Exercise instructions> From the line containing "Click the GP70 単品購入 circle mark" to the final line of the entries, copy each line exactly. Pictures stay out.

[Dataset items]
************
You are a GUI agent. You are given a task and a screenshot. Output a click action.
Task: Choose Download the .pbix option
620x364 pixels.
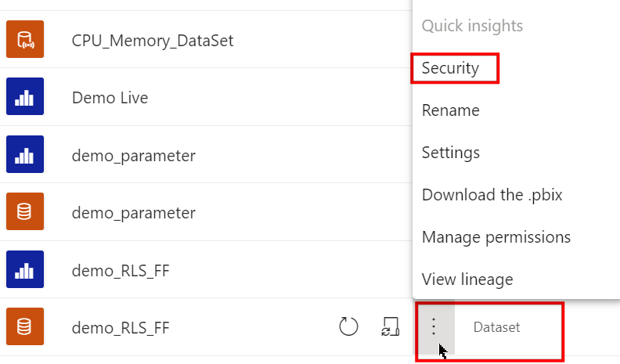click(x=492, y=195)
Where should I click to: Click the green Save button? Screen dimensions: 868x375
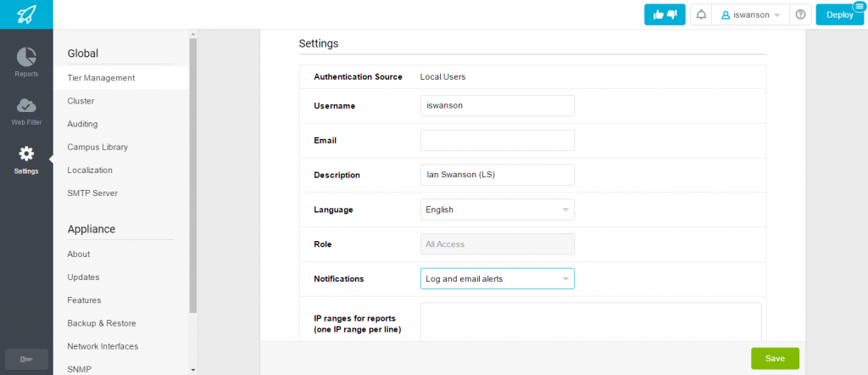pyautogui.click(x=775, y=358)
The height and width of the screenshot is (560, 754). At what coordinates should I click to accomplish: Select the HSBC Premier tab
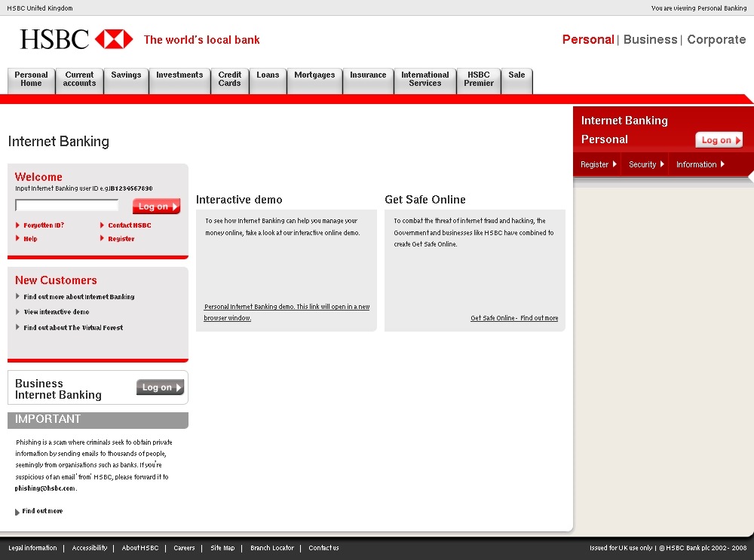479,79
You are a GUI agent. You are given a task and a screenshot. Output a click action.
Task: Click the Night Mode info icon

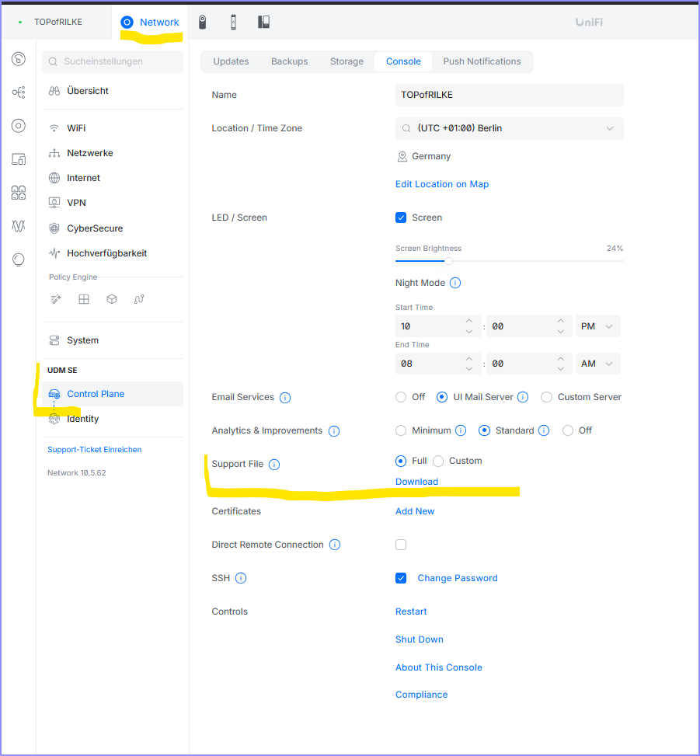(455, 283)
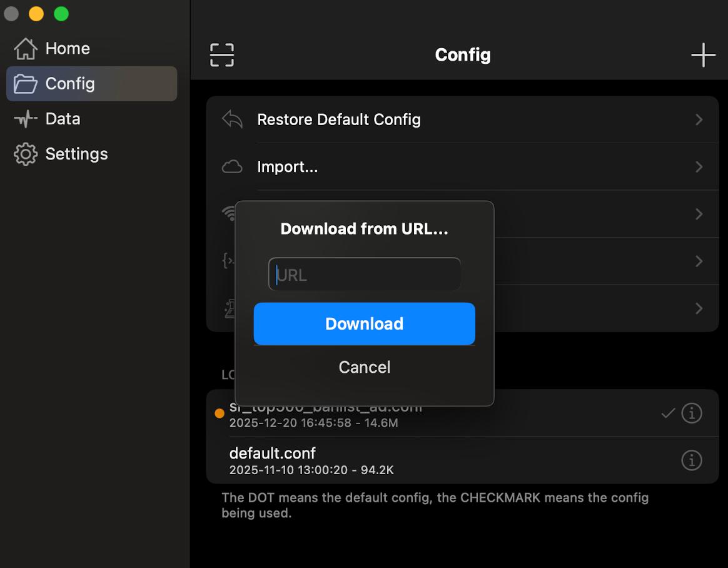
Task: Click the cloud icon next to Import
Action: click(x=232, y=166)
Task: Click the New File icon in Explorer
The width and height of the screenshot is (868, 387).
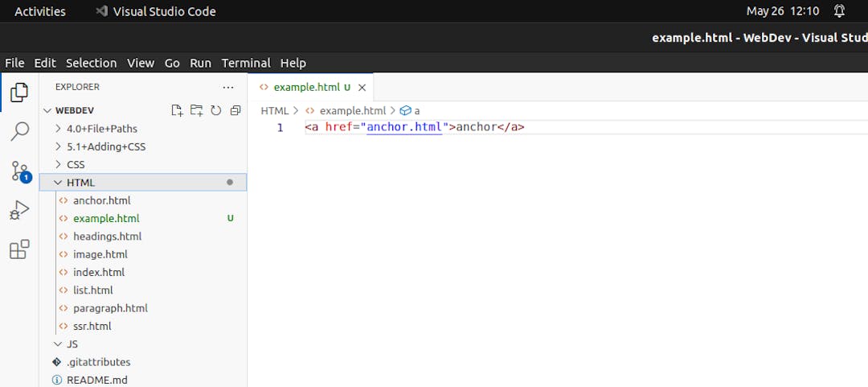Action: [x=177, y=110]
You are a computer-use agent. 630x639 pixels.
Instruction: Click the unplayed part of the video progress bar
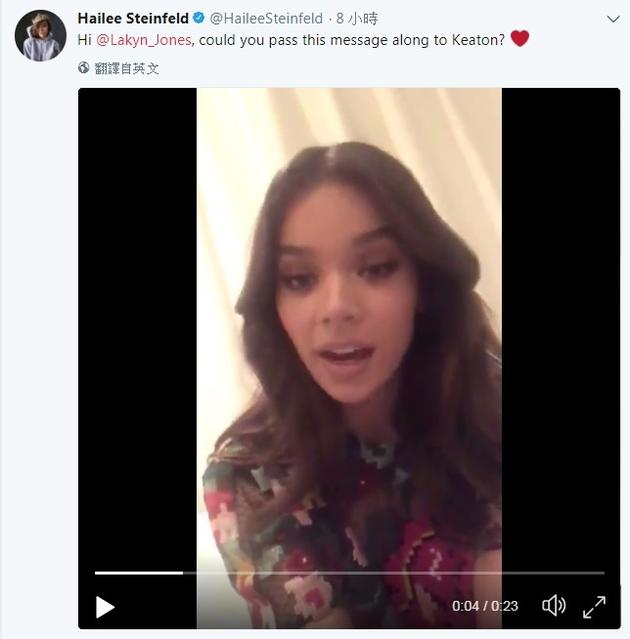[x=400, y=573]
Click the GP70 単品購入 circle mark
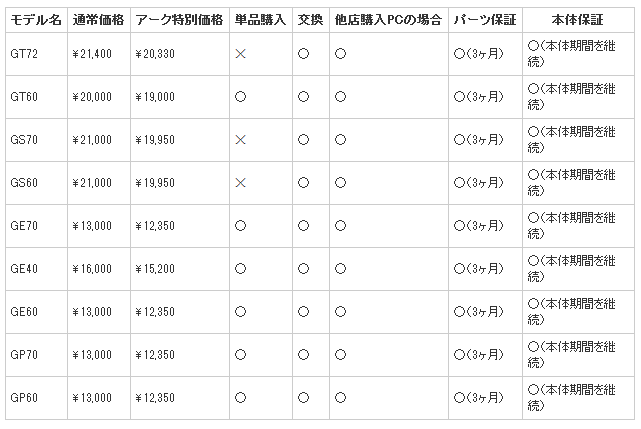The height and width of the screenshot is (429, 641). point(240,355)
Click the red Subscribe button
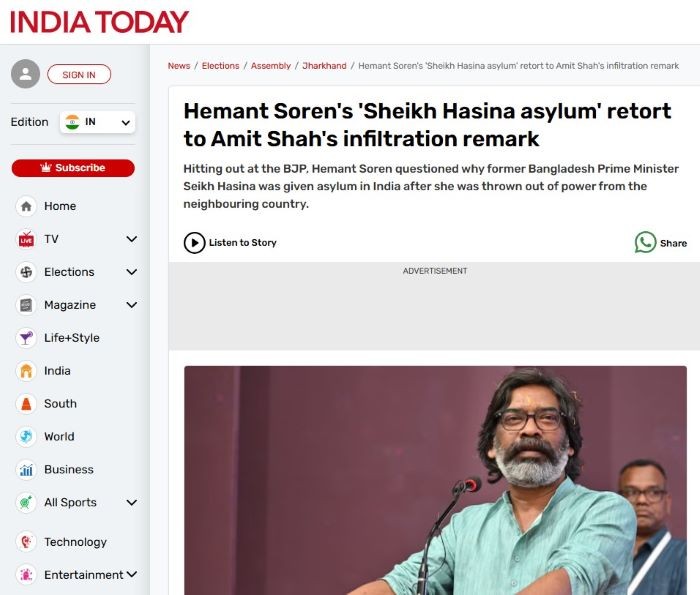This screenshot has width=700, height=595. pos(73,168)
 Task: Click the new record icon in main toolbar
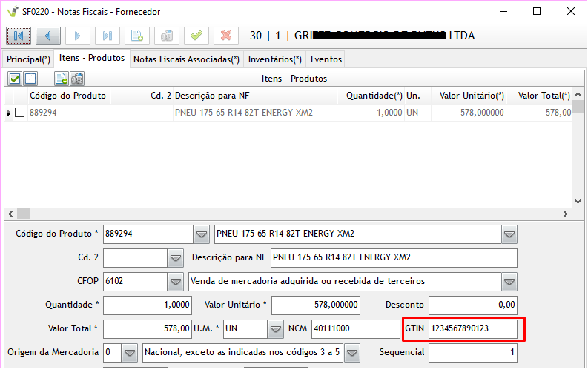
************
Answer to this exercise>
Click the GP70 単品購入 circle mark
The height and width of the screenshot is (429, 641). point(240,355)
Click the red Subscribe button
This screenshot has width=700, height=595. pos(73,168)
 Task: Click the new record icon in main toolbar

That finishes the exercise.